L’échec complet de La Prunelle de mes yeux d’Axelle Ropert a ceci de regrettable que le film ambitionnait, en faisant évoluer l’action dans un monde entièrement autonome, dépourvu d’un quelconque ancrage dans le réel ou de considérations sociologiques, de se frayer un chemin heureux dans le champ miné de la comédie française. Il était déjà aisé d’apercevoir le corrélat de pareil postulat : imaginer, en creux, ce que d’aucuns appelleraient une « bulle de bonheur », bref un remède à la grisaille offert par un horizon fantaisiste – soit, ici, l’histoire d’un jeune musicien grec (Bastien Bouillon) qui, pour séduire sa voisine aveugle (Mélanie Bernier), prétend l’être lui-même. Il y avait de quoi retrouver, au travers ce dispositif absolument simple, une certaine essence de la comédie, entendue comme façon de faire circuler et avancer chaque fois le jeu des apparences et des déplacements, lesquels seraient autant des déplacements des sens que des déplacements des signes. Et en fondant le tout dans la morale de mise en scène que Ropert recommence, désormais à chaque film, à se prescrire avec la même exigence : une forme de modestie qui peut confiner à la fadeur mais qui, auparavant, ménageait parfois un art de l’esquisse et de la petite forme – disons : de la demi-teinte – ô combien bienvenu dans l’horizon du cinéma d’auteur casseur de baraque. Autrement dit : une conception pleinement démocratique de l’écriture, au creux de laquelle les films s’égalisent selon leur commune absence de titre à hausser le ton.
Énergie contradictoire
Reste que La Prunelle de mes yeux échoue sur toutes les pistes qu’il sème, et qu’hélas il y en a déjà fort peu.
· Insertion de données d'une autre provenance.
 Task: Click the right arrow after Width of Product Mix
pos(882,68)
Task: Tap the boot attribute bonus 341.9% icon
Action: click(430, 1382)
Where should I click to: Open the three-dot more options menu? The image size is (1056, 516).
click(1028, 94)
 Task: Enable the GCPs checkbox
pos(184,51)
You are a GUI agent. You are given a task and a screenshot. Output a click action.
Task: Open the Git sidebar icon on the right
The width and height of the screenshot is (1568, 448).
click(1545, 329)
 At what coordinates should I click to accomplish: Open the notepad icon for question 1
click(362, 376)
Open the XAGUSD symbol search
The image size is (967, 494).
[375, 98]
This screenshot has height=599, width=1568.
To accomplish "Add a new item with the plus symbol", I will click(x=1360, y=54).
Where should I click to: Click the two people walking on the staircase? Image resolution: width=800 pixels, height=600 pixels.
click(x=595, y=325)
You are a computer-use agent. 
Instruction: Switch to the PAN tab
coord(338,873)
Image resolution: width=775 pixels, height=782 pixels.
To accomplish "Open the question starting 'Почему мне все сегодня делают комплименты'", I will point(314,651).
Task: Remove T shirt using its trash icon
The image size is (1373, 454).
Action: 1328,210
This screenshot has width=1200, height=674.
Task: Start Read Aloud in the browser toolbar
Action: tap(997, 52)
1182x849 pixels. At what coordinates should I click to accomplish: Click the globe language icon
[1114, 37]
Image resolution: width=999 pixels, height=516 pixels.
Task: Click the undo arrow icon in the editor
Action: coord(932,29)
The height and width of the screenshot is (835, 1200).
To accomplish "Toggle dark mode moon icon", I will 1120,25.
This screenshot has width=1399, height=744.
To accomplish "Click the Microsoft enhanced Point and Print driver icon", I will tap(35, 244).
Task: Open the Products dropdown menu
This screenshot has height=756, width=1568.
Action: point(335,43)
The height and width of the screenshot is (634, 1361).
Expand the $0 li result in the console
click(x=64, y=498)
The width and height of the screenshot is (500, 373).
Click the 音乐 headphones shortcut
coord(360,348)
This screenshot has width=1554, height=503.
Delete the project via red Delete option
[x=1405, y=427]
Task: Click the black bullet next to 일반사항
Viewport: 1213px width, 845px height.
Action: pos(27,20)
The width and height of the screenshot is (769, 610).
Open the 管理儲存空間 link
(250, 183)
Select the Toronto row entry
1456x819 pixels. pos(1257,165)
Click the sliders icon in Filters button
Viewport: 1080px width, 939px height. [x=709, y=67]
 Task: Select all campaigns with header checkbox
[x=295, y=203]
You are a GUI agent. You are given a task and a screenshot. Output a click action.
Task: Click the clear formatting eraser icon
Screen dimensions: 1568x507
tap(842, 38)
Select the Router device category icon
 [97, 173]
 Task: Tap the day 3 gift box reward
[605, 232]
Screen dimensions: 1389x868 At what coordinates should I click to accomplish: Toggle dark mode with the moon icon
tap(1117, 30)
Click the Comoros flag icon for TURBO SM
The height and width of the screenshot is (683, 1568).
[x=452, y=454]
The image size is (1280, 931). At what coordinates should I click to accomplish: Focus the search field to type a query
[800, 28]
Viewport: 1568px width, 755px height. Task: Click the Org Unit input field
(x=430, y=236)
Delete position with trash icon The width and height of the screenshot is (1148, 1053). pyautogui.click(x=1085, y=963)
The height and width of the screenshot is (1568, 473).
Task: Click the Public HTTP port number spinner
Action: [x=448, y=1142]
C’est qu’il partage d’abord avec un cinéaste comme Emmanuel Mouret un même horizon classique, certes également dissimulé sous les allures de pure fantaisie, mais feignant ici le comique de vannes pour retrouver, au coin d’un dialogue, l’énergie conflictuelle de la screwball, énergie redoublée par le fait qu’un espace occupé par des aveugles est un espace d’entrechocs (physiques) permanents. Or partout les limites de l’écriture, autrefois louable mais ayant toujours frayé avec le télévisuel, affichent un paradoxe dont il sera difficile de se relever. Si la galerie des personnages, par exemple, ne saurait certes pas être réduite à l’agrégat figé de types sociologiques, sa fixation dans des entités intégralement désincarnées (soit : la sœur droguée, l’employé de Pôle Emploi qui n’aime pas sa patronne, etc.), traduite à l’image par un goût très prononcé pour la vignette, reconduit pareilles apories, en ce que la caricature entrave – et ce, constamment – l’épanouissement d’une morale classique, pourtant clamée çà et là à grands coups d’intentions surlignées. Ce surgissement du type comique, qui se tient principalement dans les à‑côtés du récit, ressort évidemment d’une volonté de redonner à la gratuité ses lettres de noblesse, histoire de ne pas tout écraser sous le ronflement d’un scénario dactylographié. Mais en abandonnant l’idée même d’en faire un moteur d’émulation formelle – et le film est parfois d’une rare indigence, noyé dans l’application scolaire, et déjà pourtant laborieuse, de ses principes (en termes de vélocité, notamment) –, jamais Ropert ne dépasse la perspective morte-née d’un mariage de deux comiques (l’élégance et la grossièreté, pour faire vite) qui ne se rencontreront jamais. Le film donne ainsi l’impression désagréable d’une leçon non-retenue du perfectionnisme – de ce conflit aurait dû sortir, après l’effort, une meilleure version de soi-même.